Head to the small enclosed bay at Dwejra Type of Dive:
From the shore swim out on the surface then drop down on the left to avoid the constant boat traffic Condition:
Only done when water is crystal clear and even should be avoided after it has rained heavily. Average Depth: 18 metres
Maximum Depth: 25-60 metres Certification Required:
BSAC Sports Diver, PADI Advanced Open Water or equivalent The Dive:
This is another shore dive situated in Dwejra. When you are at the Chapel mentioned in the previous dive take a right turning down the hill towards an enclosed part of the sea. This is a semi-circular bay cut off from the sea by a high cliff with a narrow cave at the centre. Two concrete jetties are useful for access but beware of slippery surfaces. Going in the water it is generally very shallow and covered with pebbles and small rocks. It will be a good idea to snorkel to the cave, which is well visible from the surface. Beware of surface traffic because local fishermen who keep their small boats in the garages along the shore use this cave. The boats are also used to ferry tourists out on sight seeing short trips. Dive and keep to the bottom while swimming out of the creek.
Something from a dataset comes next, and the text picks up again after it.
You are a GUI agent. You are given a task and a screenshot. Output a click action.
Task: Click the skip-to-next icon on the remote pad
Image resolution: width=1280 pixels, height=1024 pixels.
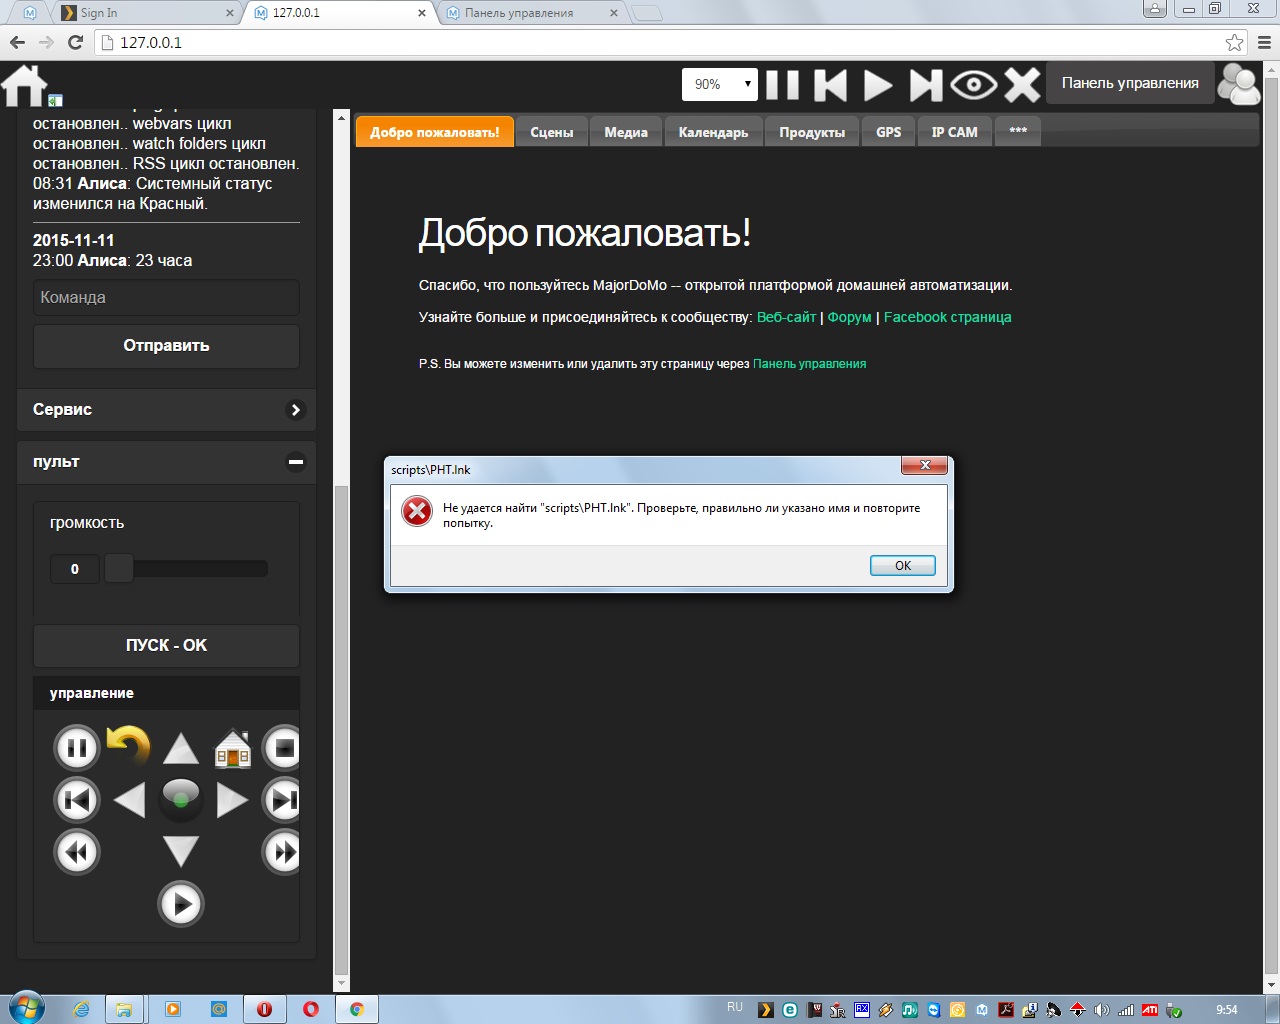click(x=281, y=800)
Through this tunnel you will find a breath-taking journey through a narrow dipping creek with a pebble bottom. Looking out towards the open sea and the excellent visibility here is a rare sight. When you get to the clear blue open sea you will notice a lot of big boulders around and the sea bed drops down to around 50 metres. These waters are usually home to large fish; don’t just look at the bottom and underneath the rocks for grouper and big fish of the type, but also ahead of you in the open sea because free swimming fish here are usually abundant. The walls to the left and right are also attractive with plenty of colourful crevices and overhangs.
This is the type of dive that you have to keep a close eye on your dive computer because the visibility could deceive you. Return back through the tunnel taking great care on surfacing because of surface traffic.